My name is Andy Woodruff. I am a cartographer and one-fifth of Axis Maps. I have lived in the Boston area for a little over two years, having arrived in Cambridge in 2008. That’s a lifetime short of being accepted as a real local, but nevertheless I have a great fondness for Boston, Cambridge, and the rest of the area. When I’m not doing my day job, too often I’ve spent my time describing the city with maps. (Below, for example. More on that one eventually.)

Paths traveled in Boston

And why not? In its geographical form Boston is, for lack of a better word, unique in this country. (Permit me to use the word “Boston” loosely to describe the urban settlement centered on Boston, ignoring arbitrary administrative boundaries.) Culturally and physically speaking, it is an eminently mappable city. And I’ve witnessed the pride in the city that can be inspired by maps that speak to the character of Boston. This is part of my motivation in creating this site.

“Bostonography” could mean a lot of things, but my idea of it is maps and graphics that describe Boston and life in Boston, and the underlying stories about the city.

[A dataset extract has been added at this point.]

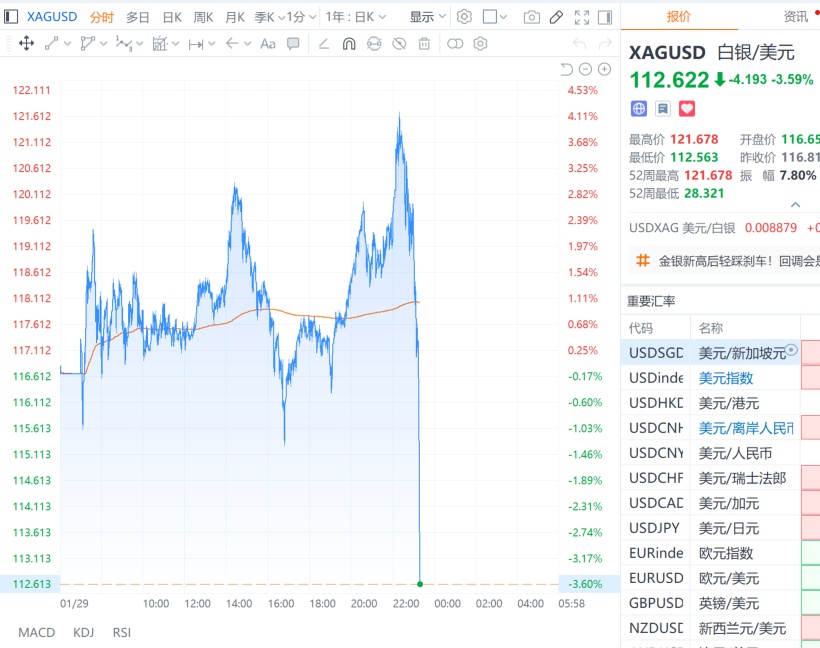Open the 1分 minute interval dropdown
Screen dimensions: 820x648
301,17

This isn’t a collection of every single map or image that turns up; it’s about those that represent particularly interesting facets of Boston’s culture or geography. Or sometimes it’ll just be especially cool Boston-themed work. The material on this site might range from eye candy to thorough academic studies.

Tim Wallace, area native and Ph.D. candidate in Geography at the University of Wisconsin-Madison, joins me as a partner in this endeavor. He brings to the table a real knack for uncovering fascinating images and stories as well as the perfect level of scholarly interest in Boston’s cultural geography. He also brings lots of gummy candy. Not having overlapped in our graduate school time at UW, Tim and I largely know each other through conference encounters, which are great for hatching schemes like this site. For a bit more about us, check the About page.

So there you have it—an introductory post. We’ll dive into some actual interesting stuff very soon, starting with the work of the influential Bostonographer Kevin Lynch (one of his maps, showing “some major problems” in Boston, is below as a preview). So thanks for dropping by, and stay tuned to the RSS and/or Twitter feeds!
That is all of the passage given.